— What the task asks —
Your copy starts at the line containing "Task: Expand the" and ends at the last line of the material below. Reproduce those lines exactly, with no pictures.

— Source material —

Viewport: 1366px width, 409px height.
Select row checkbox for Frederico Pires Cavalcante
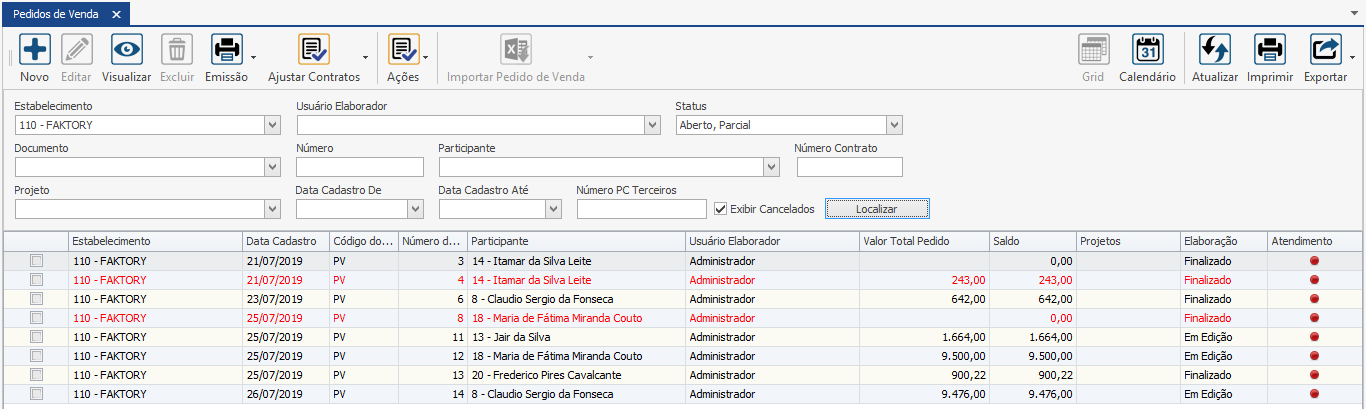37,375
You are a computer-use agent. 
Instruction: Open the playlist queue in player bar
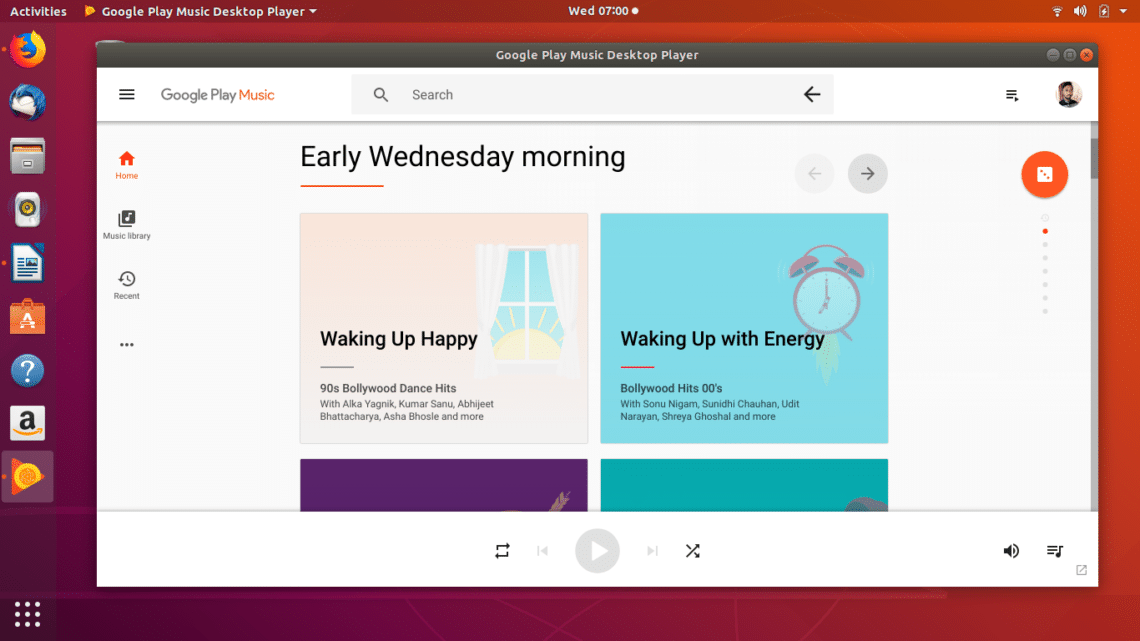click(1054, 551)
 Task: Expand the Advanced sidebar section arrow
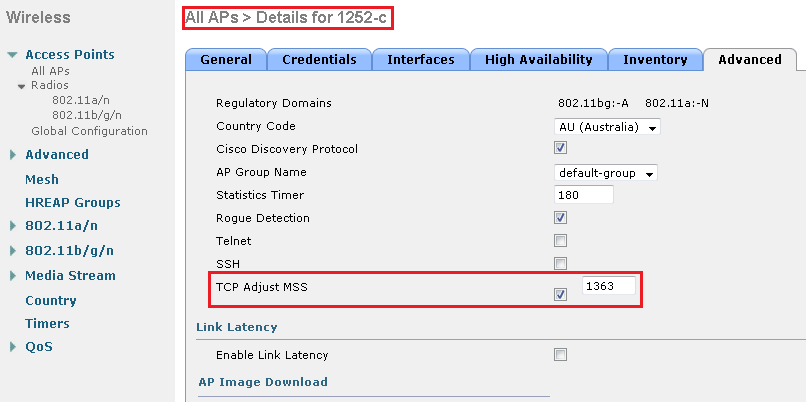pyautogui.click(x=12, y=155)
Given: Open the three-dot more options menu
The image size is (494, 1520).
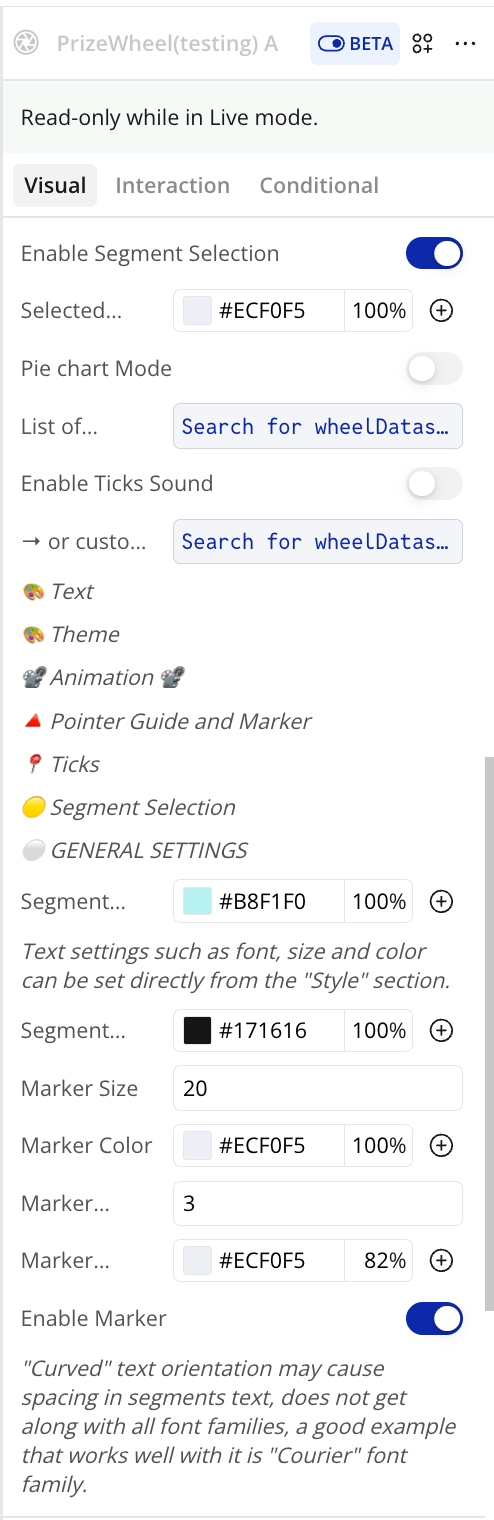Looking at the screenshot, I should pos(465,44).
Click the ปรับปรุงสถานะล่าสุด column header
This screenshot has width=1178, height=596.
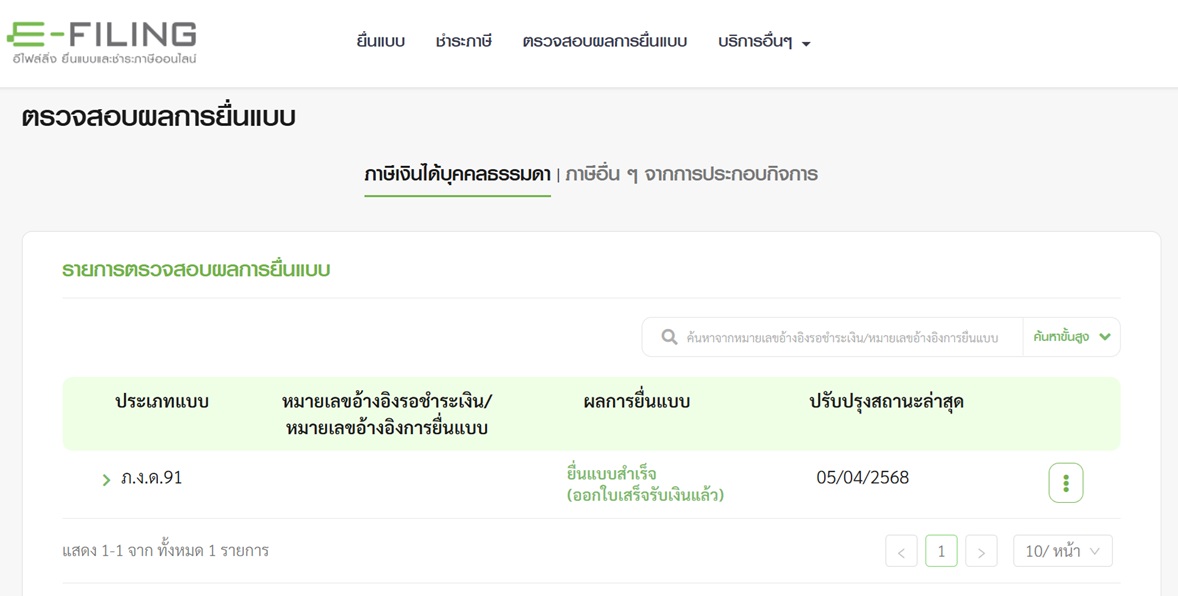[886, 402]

— Answer to the problem —
 Task: Expand the Advanced sidebar section arrow
pyautogui.click(x=12, y=155)
Given: Open the three-dot more options menu
The image size is (494, 1520).
Looking at the screenshot, I should pos(465,44).
Click the ปรับปรุงสถานะล่าสุด column header
This screenshot has width=1178, height=596.
[886, 402]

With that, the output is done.